Once most of the finicky bits are moved to the scheduler, we’ll have one place where we can focus on low level graph state manipulation.

Dask’s distributed scheduler is two things:

1. A Tornado TCP application that receives signals from clients and workers and send signals out to clients and workers

This is async-heavy networking code

2. A complex state machine internally that responds to those state changes

This is a complex data structure heavy Python code

### Networking

Jim has an interesting project here that shows promise: https://github.com/jcrist/ery Reducing latency between workers and the scheduler would be good, and would help to accelerate stages 7-8 in the pipeline listed at the top of this post.

### State machine

Rewriting the state machine in some lower level language would be fine. Ideally this would be in a language that was easy for the current maintainer community to maintain, (Cython?) but we may also consider making a more firm interface here that would allow other groups to experiment safely.

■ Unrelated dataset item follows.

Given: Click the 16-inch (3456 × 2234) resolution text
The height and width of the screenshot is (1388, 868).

There are some advantages to this (more experimentation by different groups) but also some costs (splitting of core efforts and mismatches for users). Also, I suspect that splitting out also probably means that we’ll probably lose the dashboard, unless those other groups are very careful to expose the same state to Bokeh.

There is more exploration to do here. Regardless I think that it probably makes sense to try to isolate the state machine from the networking system. Maybe this also makes it easier for people to profile in isolation.

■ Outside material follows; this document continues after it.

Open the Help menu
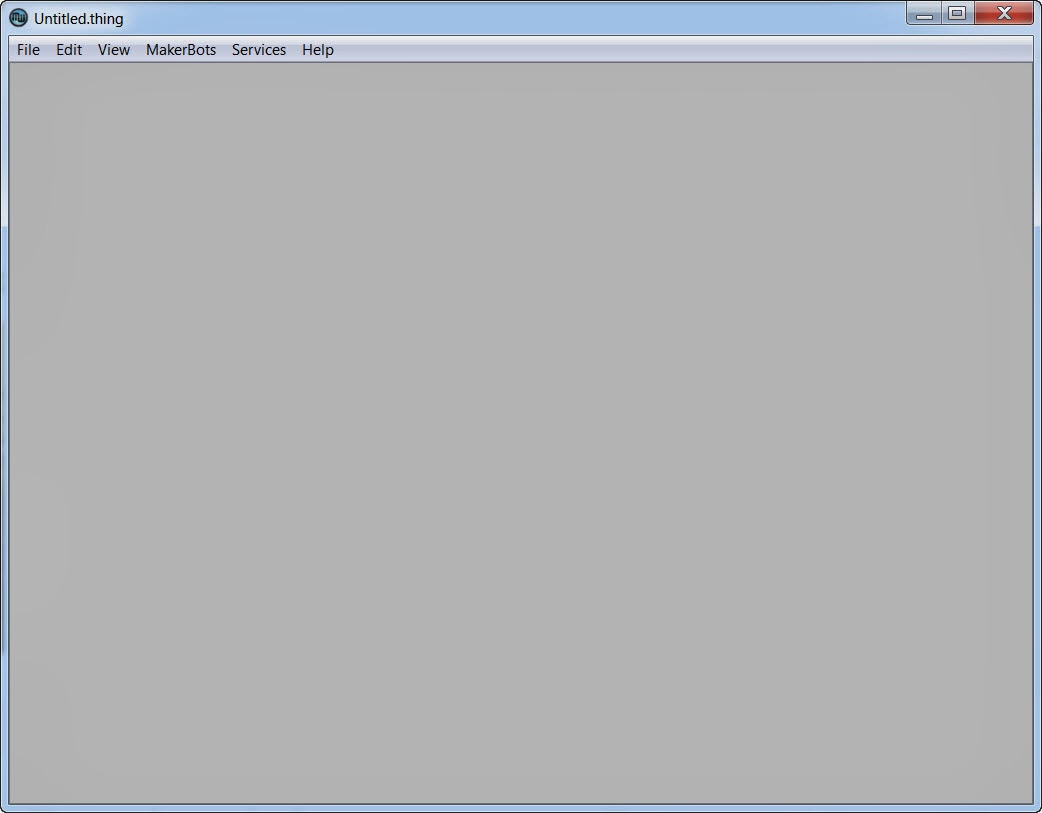(318, 50)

In speaking with a few different groups most people have expressed reservation about having multiple different state machine codes. This was done in MapReduce and Spark and resulted in difficult to maintain community dynamics.

## High Level Graph Optimizations

Once we have everything in smarter high level graph layers, we will also be more ripe for optimization.

We’ll need a better way to write down these optimizations with a separated traversal system and a set of rules. A few of us have written these things before, maybe it’s time we revisit them.

## What we need

This would require some effort, but I think that it would hit several high profile problems at once. There are a few tricky things to get right:

1. A framework for high level graph layers
2. An optimization system for high level graph layers
3. Separation of the scheduler into two parts

For this I think that we’ll need people who are fairly familiar with Dask to do this right.

And there there is a fair amount of follow-on work

1. Build a hierarchy of layers for dask dataframe
2. Build a hierarchy of layers for dask array
3. Build optimizations for those to remove the need for low level graph optimizations
4. Rewrite core parts of the scheduler in Cython
5. Experiment with the networking layer, maybe with a new Comm

I’ve been thinking about the right way to enact this change. Historically most Dask changes over the past few years have been incremental or peripheral, due to how burdened the maintainers are. There might be enough pressure on this problem though that we can get some dedicated engineering effort from a few organizations though, which might change how possible this is. We’ve gotten 25% time from a few groups. I’m curious if we can gate 100% time for some people for a few months.